> Document section

□ □ □ □

David J Lohman* 1, Djunijanti Peggie 2, Naomi E Pierce 3 and Rudolf Meier 1
Address: 1 Department of Biological Sciences, National University of Singapore, 14 Science Drive 4, Singapore 117543, Republic of Singapore, 2 Division of Zoology, Research Centre for Biology-LIPI, Jl. Raya Jakarta-Bogor Km. 46, Cibinong-Bogor 16911, Indonesia and 3 Museum of Comparative Zoology, Harvard University, 26 Oxford St., Cambridge, Massachusetts 02138, USA
Background: Evolutionary genetics provides a rich theoretical framework for empirical studies of phylogeography. Investigations of intraspecific genetic variation can uncover new putative species while allowing inference into the evolutionary origin and history of extant populations. With a distribution on four continents ranging throughout most of the Old World, Lampides boeticus (Lepidoptera: Lycaenidae) is one of the most widely distributed species of butterfly. It is placed in a monotypic genus with no commonly accepted subspecies. Here, we investigate the demographic history and taxonomic status of this widespread species, and screen for the presence or absence of the bacterial endosymbiont Wolbachia.
Results: We performed phylogenetic, population genetic, and phylogeographic analyses using 1799 bp of mitochondrial sequence data from 57 specimens collected throughout the species' range. Most of the samples (>90%) were nearly genetically identical, with uncorrected pairwise sequence differences of 0 – 0.5% across geographic distances > 9,000 km. However, five samples from central Thailand, Madagascar, northern Australia and the Moluccas formed two divergent clades differing from the majority of samples by uncorrected pairwise distances ranging from 1.79 – 2.21%. Phylogenetic analyses suggest that L. boeticus is almost certainly monophyletic, with all sampled genes coalescing well after the divergence from three closely related taxa included for outgroup comparisons. Analyses of molecular diversity indicate that most L.. boeticus individuals in extant populations are descended from one or two relatively recent population bottlenecks.

□ □ □ □

> Dataset content
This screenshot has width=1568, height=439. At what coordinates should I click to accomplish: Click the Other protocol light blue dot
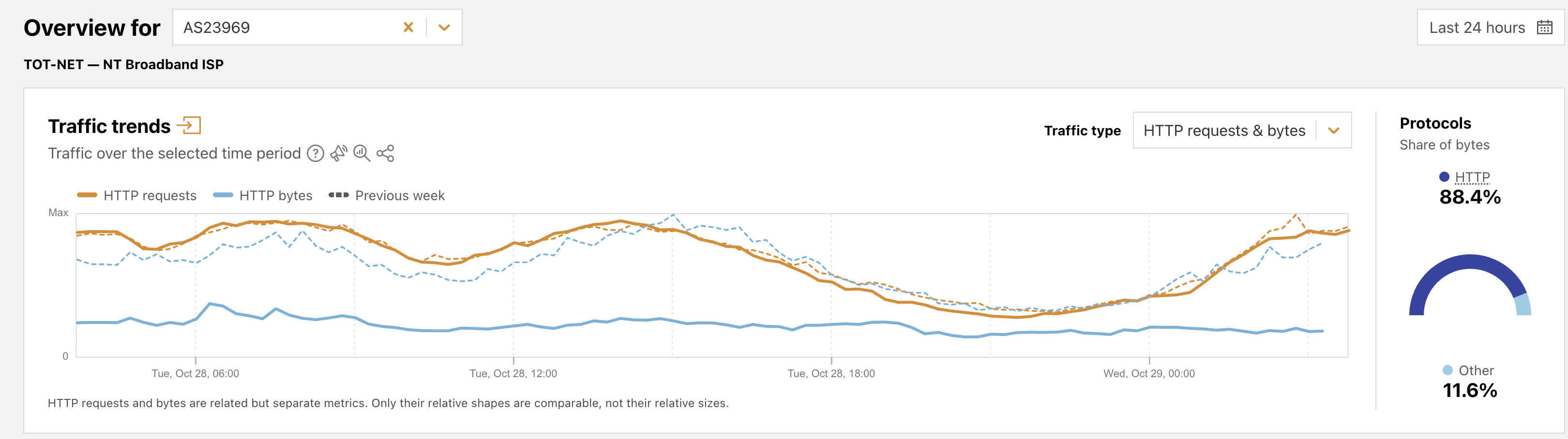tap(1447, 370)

□ □ □ □

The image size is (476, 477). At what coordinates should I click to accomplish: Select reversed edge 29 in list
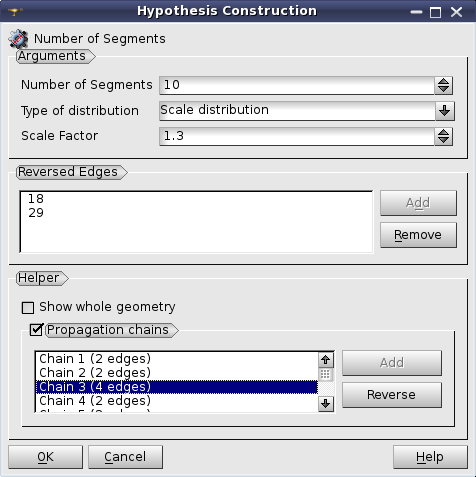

□ □ □ □

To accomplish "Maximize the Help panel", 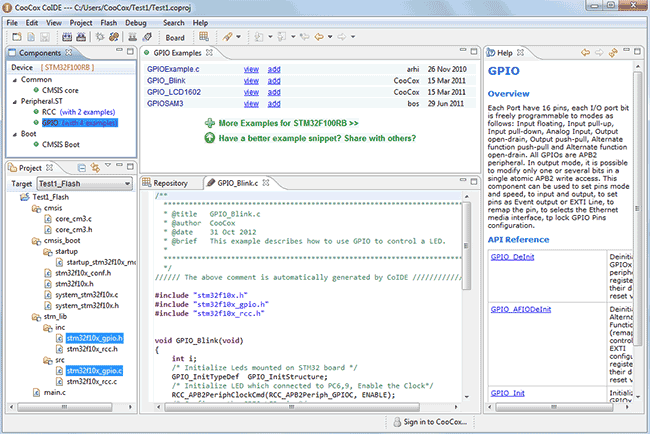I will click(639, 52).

□ □ □ □

> Problem 1
In one to three sentences, explain why the Lampides boeticus abstract says the species is almost certainly monophyletic.
> Problem 2
Carry on the Lampides boeticus abstract from the point where it stops.
The data above have nothing to do with the Lampides boeticus abstract.

> Reply 1
The phylogenetic analyses show that all sampled genes coalesce well after L. boeticus split from the three closely related taxa used for outgroup comparison. That pattern is why the authors call the species almost certainly monophyletic.

> Reply 2
Conclusion: The combined analyses suggest a scenario in which the most recent common ancestor of L. boeticus and its sister taxon lived in the African region approximately 7 Mya; extant lineages of L. boeticus began spreading throughout the Old World at least 1.5 Mya. More recently, expansion after population bottlenecks approximately 1.4 Mya seem to have displaced most of the ancestral polymorphism throughout its range, though at least two early-branching lineages still persist. One of these lineages, in northern Australia and the Moluccas, may have experienced accelerated differentiation due to infection with the bacterial endosymbiont Wolbachia, which affects reproduction. Examination of a haplotype network suggests that Australia has been colonized by the species several times. While there is little evidence for the existence of morphologically cryptic species, these results suggest a complex history affected by repeated dispersal events.